Również opozycja zrozumiała, że kariera Obajtka idealnie nadaje się na metaforę rządów PiS. Publikacje twierdzące, że byli agenci CBA, które sprawdzało oświadczenia majątkowe byłego wójta Pcimia, pracują dziś w Orlenie, niezwykłe kariery w państwowych spółkach osób pochodzących z powiatu myślenickiego, świetne okazje, dzięki którym Obajtek korzystnie kupował nieruchomości, udziały w przedsiębiorstwach oraz publiczne pieniądze, które tam płyną, kontrakt dla myślenickiej firmy na produkcję parówek dla Orlenu i wreszcie rodziny polityków PiS, którzy znaleźli zatrudnienie w biznesach powiązanych z prezesem Obajtkiem, pokazują, jak niezwykle „skuteczną" był osobą. Pytanie tylko, czy o taką „skuteczność" chodziło PiS, gdy mówił, że w Polsce trzeba zerwać z imposybilizmem, czyli przekonaniem, że nic się nie da. Prezes Orlen udowodnił, że zasłużył na przydomek Daniel „wszystko mogę" Obajtek. Tyle że jego rozmach jest dziś dla PiS problemem.

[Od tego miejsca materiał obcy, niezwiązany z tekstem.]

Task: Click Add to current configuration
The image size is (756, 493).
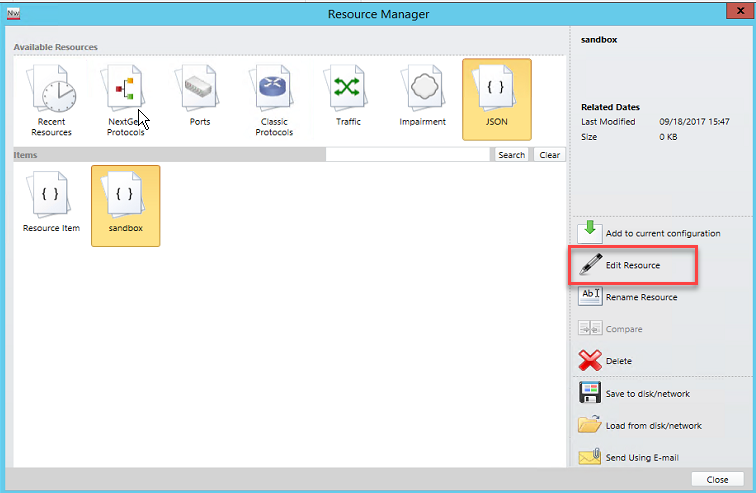Action: [649, 233]
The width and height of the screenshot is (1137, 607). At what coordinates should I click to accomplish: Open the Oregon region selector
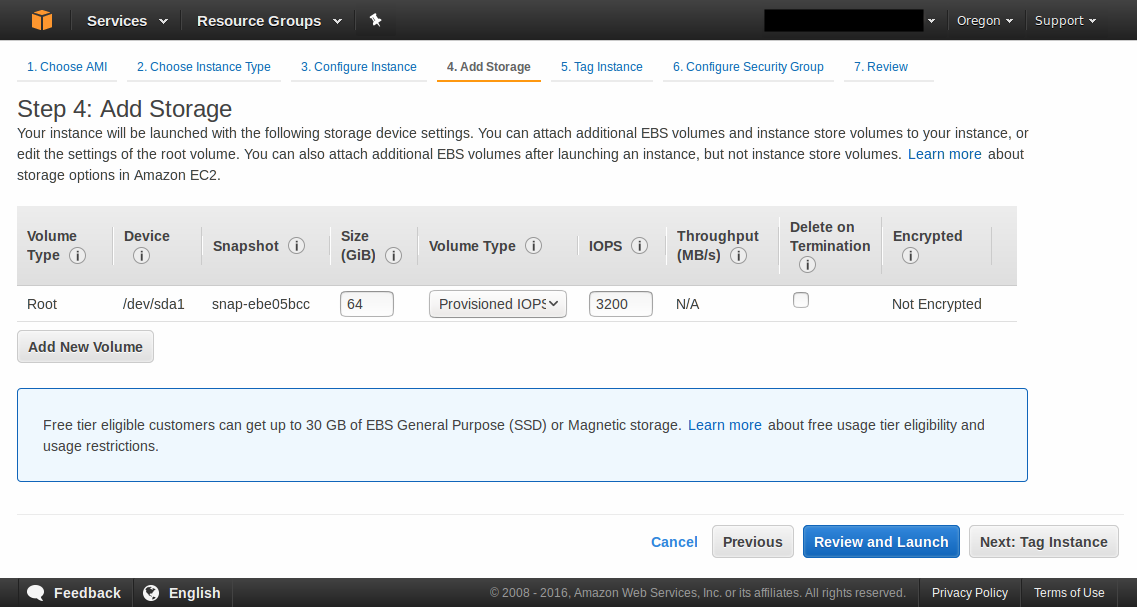coord(984,20)
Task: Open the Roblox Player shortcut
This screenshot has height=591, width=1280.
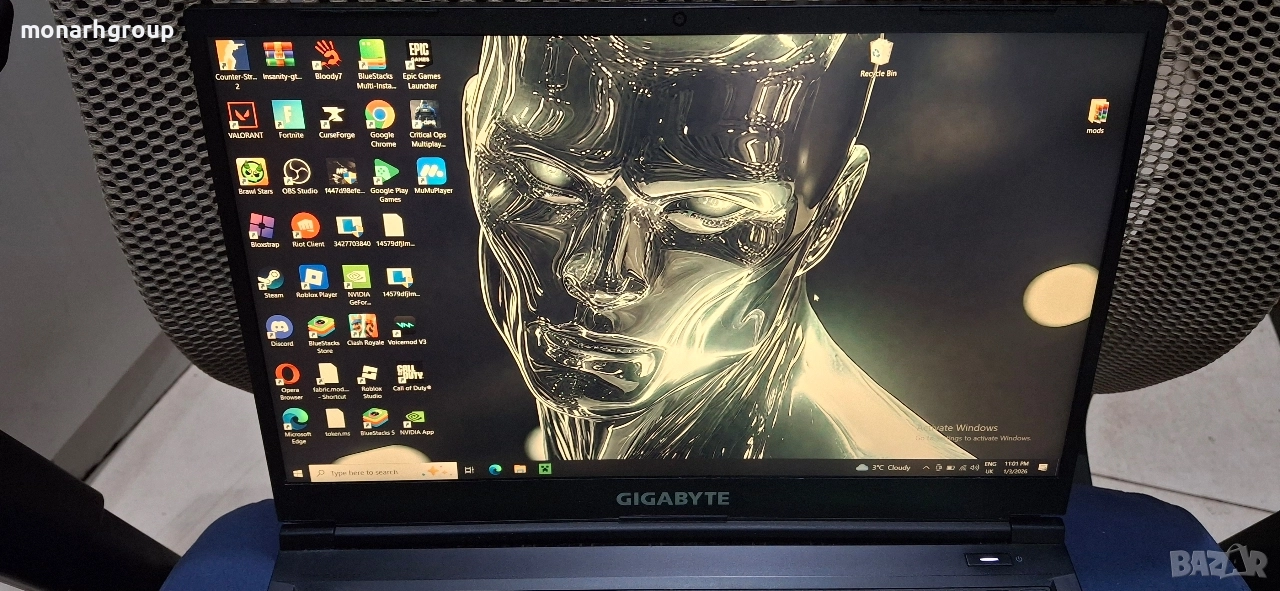Action: (x=315, y=278)
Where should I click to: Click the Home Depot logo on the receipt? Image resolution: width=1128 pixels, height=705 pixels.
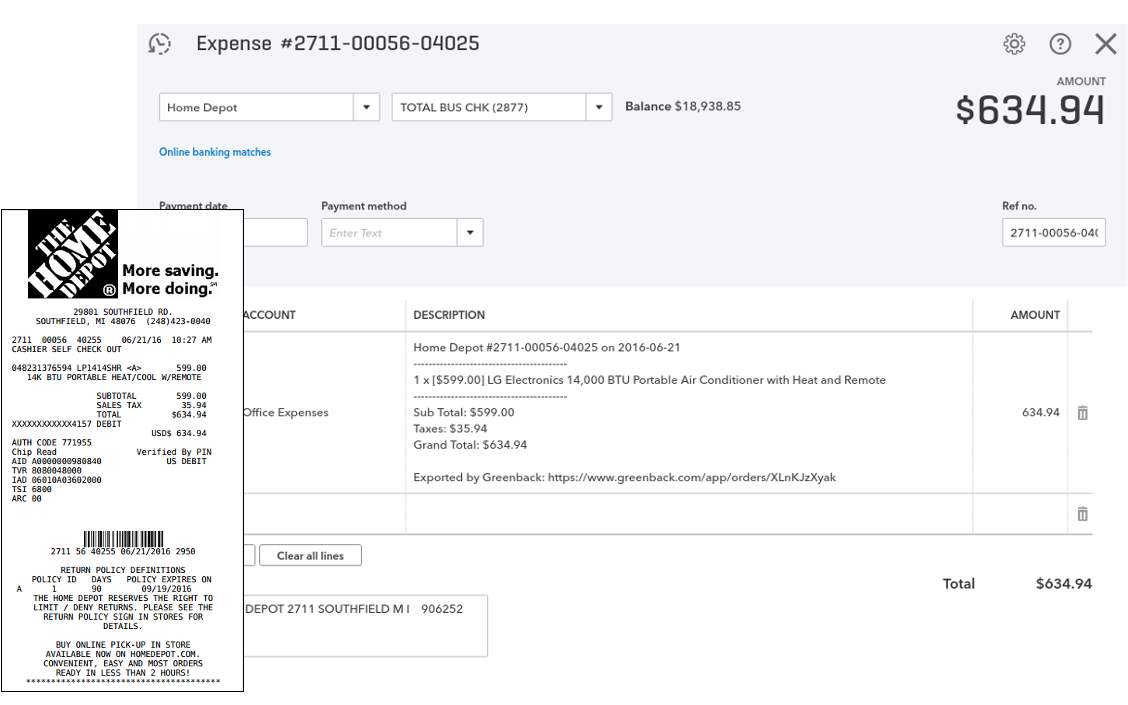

Prawo i Sprawiedliwość obiecywało moralną rewolucję, odsunięcie od władzy rzekomo skorumpowanych elit III Rzeczypospolitej, które zamiast przewodzić Polsce, miały na niej żerować. Jednak zamiast zbudować nową, bardziej etyczną, patriotyczną i religijną elitę, PiS stworzyło oligarchię, a właściwie jej parodię.
Imperium wokół Obajtka możliwe jest wyłącznie z powodu parasola, jaki otworzyli nad nim PiS i sam Jarosław Kaczyński. Model ten znacznie bardziej przypomina Węgry Orbána czy układy polityczno-ekonomiczne na Ukrainie czy w Rosji niż na Zachodzie. Ale to też parodia oligarchii, bo nie sposób się nie uśmiechnąć, czytając, jak wielkie kariery robiła księgowa z Ośrodka Pomocy Społecznej w Pcimiu, znajomi z firmy, w której Obajtek w tej miejscowości pracował, pogubić się też można w radach nadzorczych państwowych firm, w których zasiadała obecna partnerka Obajtka.
W przeciwieństwie do afer, które wcześniej wybuchały w PiS, tę historię łatwo wytłumaczyć w kolejce, windzie, przy niedzielnym obiedzie. Przez to przebija się przez bańki informacyjne, w której tkwią poszczególne elektoraty.